SUPPLIED RECORDS:

_ _ _

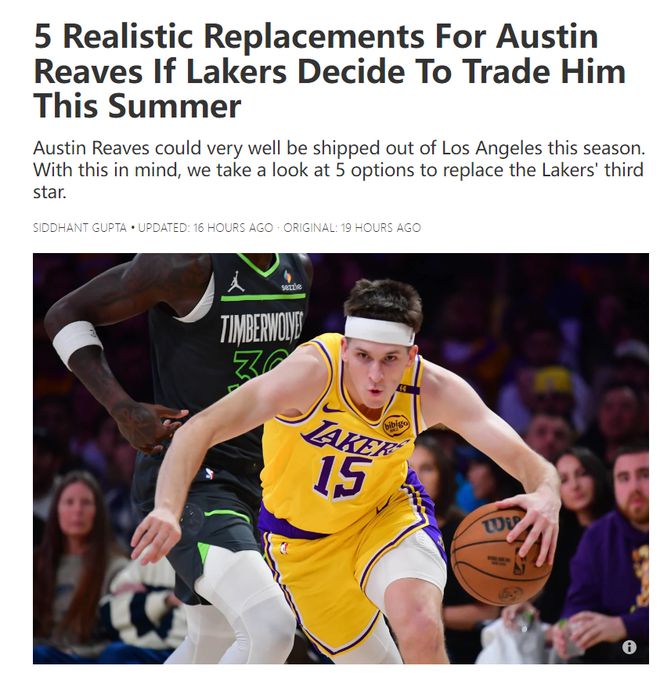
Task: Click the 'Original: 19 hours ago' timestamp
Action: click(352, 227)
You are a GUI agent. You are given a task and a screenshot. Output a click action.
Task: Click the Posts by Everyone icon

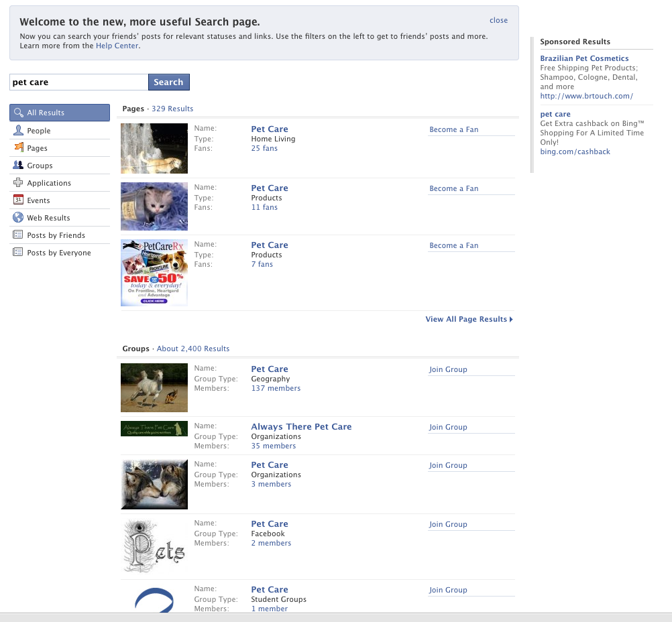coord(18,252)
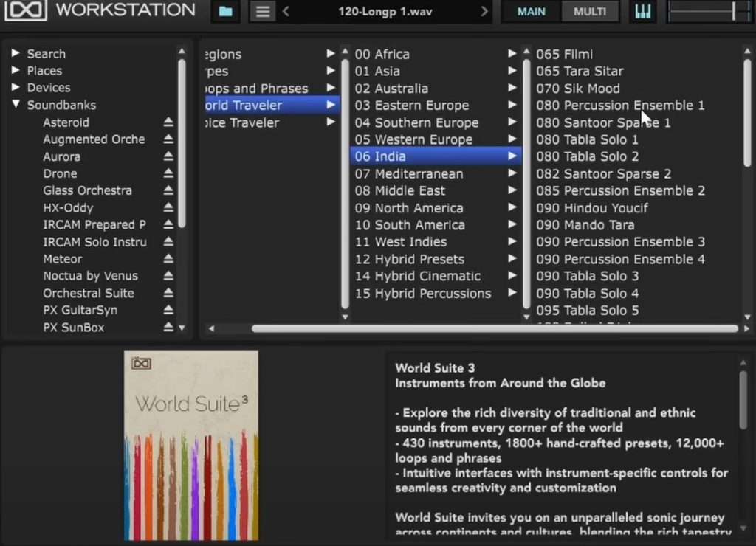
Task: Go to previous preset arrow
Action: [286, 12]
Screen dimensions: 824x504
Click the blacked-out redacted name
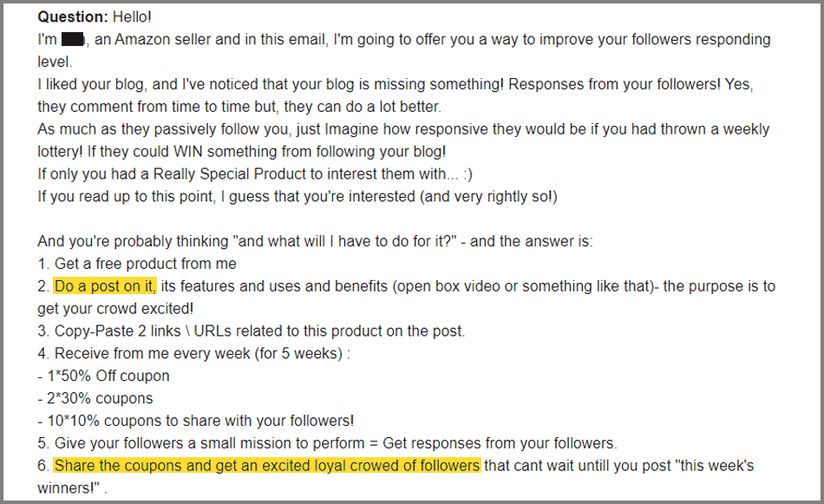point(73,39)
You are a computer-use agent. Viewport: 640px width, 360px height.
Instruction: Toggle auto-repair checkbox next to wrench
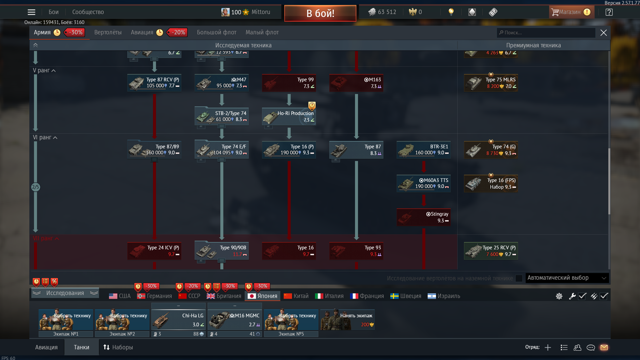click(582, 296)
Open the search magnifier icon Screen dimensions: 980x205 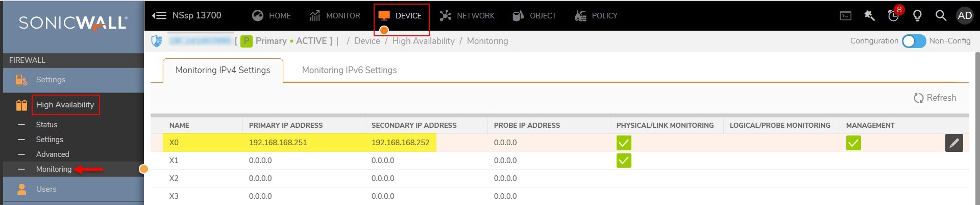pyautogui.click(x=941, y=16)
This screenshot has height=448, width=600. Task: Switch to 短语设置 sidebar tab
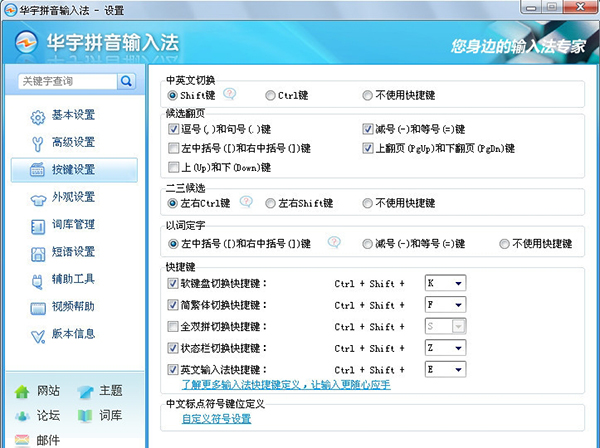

_ _ _

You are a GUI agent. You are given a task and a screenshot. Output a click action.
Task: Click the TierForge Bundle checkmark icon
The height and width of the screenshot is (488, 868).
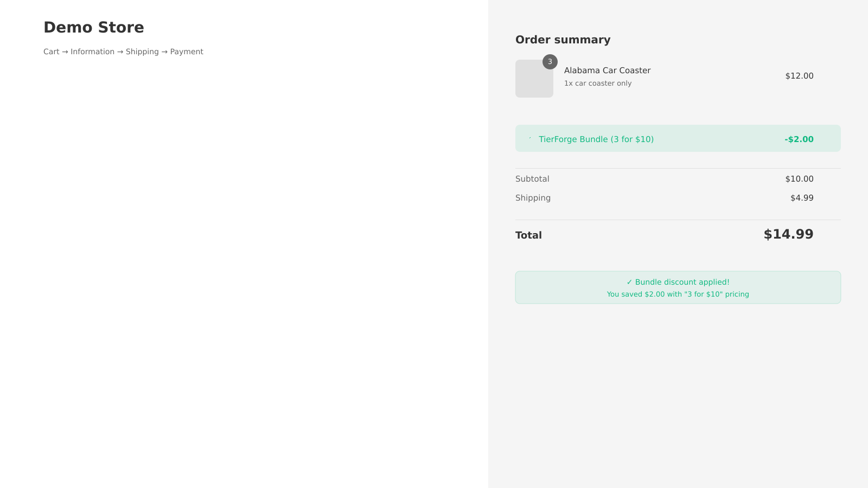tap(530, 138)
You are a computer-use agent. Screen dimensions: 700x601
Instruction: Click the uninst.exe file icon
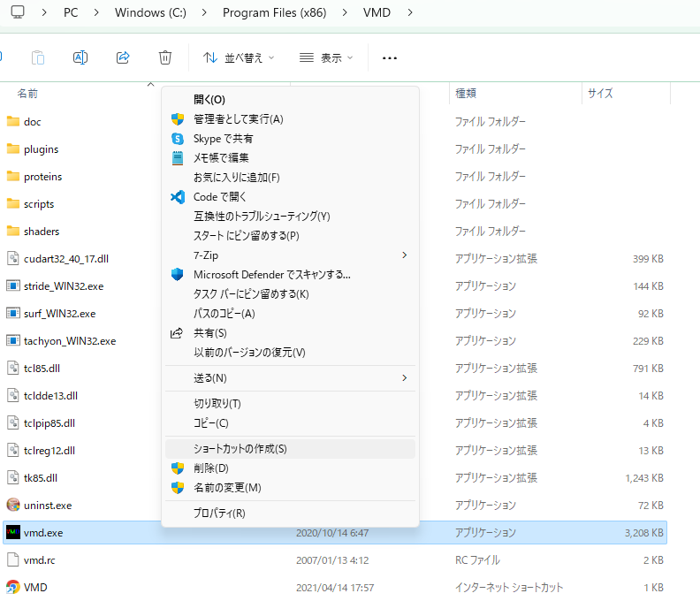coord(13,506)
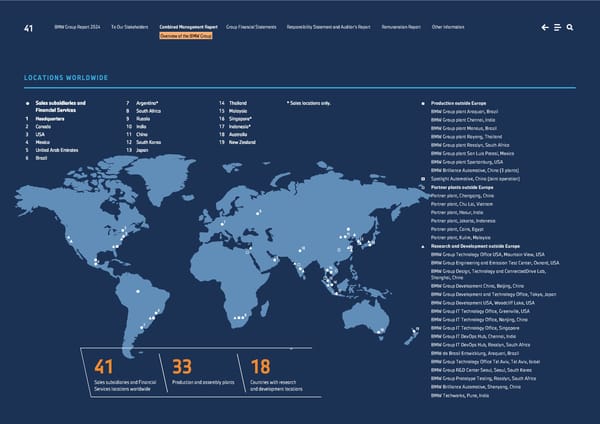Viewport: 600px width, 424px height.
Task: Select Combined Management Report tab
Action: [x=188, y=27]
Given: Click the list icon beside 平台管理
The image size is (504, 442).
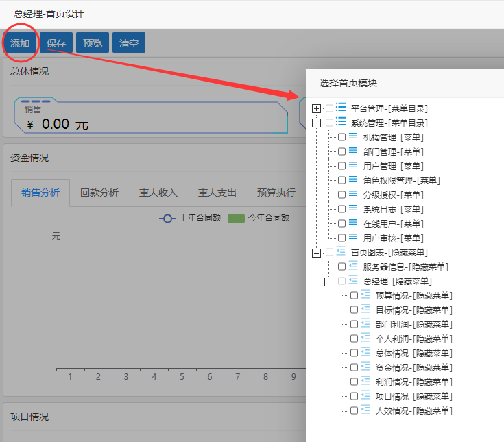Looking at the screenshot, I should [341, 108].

_ _ _

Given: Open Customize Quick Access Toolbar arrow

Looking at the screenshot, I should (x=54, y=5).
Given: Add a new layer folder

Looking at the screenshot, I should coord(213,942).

_ _ _

BRIEF: After reading the records above, say how many lines hold the string "computer", using only a number.

ANSWER: 2